Exercise data below:

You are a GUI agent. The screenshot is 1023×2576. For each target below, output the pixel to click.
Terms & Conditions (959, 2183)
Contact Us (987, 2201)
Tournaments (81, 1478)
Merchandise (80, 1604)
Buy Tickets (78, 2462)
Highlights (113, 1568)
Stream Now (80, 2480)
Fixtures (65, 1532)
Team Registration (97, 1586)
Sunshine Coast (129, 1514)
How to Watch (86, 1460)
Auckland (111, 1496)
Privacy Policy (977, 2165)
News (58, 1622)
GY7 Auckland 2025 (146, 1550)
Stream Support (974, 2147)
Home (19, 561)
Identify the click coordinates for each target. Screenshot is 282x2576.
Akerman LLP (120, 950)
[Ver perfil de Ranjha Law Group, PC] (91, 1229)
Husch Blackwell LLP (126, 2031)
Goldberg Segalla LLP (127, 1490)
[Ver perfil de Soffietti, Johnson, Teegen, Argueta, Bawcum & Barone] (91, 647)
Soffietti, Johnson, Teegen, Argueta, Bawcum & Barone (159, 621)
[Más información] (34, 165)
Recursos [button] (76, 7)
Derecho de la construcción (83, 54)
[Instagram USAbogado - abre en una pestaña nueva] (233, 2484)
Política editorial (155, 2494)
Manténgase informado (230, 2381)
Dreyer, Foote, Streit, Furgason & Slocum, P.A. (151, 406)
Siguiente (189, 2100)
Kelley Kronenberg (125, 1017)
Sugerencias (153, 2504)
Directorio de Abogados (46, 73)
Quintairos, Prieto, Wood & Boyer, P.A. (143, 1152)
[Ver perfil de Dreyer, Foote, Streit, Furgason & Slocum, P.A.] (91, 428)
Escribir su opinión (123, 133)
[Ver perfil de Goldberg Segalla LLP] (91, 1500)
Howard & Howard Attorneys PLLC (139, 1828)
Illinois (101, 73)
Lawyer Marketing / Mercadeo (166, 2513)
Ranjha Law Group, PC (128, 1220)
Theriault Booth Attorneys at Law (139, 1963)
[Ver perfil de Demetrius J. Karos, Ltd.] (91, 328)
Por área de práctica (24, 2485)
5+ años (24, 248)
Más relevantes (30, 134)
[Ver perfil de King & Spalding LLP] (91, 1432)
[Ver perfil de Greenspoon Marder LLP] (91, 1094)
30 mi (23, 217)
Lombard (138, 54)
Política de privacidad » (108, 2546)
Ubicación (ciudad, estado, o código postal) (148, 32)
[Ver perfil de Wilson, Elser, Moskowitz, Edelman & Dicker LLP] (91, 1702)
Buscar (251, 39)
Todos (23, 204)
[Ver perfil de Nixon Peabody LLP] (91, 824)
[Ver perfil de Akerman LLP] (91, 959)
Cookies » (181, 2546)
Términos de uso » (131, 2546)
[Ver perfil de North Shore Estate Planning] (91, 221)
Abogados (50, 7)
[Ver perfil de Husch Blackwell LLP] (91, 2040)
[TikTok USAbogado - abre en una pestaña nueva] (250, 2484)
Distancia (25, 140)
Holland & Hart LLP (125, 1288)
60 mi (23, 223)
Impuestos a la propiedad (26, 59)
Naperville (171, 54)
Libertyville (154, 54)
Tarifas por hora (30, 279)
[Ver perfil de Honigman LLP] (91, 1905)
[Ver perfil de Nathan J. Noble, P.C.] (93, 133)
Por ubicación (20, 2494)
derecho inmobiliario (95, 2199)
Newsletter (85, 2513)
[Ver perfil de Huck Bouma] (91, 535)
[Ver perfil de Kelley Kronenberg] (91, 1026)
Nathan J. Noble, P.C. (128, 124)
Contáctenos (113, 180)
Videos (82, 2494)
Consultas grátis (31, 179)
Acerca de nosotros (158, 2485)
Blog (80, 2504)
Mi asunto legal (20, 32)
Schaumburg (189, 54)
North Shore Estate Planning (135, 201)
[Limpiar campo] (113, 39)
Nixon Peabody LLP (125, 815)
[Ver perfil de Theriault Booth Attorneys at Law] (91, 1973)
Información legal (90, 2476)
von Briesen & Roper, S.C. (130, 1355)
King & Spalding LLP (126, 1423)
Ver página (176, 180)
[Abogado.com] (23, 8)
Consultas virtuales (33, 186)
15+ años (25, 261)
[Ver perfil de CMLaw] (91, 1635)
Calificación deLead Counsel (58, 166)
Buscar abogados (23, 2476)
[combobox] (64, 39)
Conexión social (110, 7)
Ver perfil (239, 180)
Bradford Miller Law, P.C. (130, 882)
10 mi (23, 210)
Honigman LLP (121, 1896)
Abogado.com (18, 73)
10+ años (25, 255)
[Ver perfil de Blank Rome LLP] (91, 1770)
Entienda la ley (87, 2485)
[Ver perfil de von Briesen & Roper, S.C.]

End of Exercise data.

* _Task goal_
Respond with nothing but the number of lines in the entries that contain the string "Blackwell".

* _Task output_
2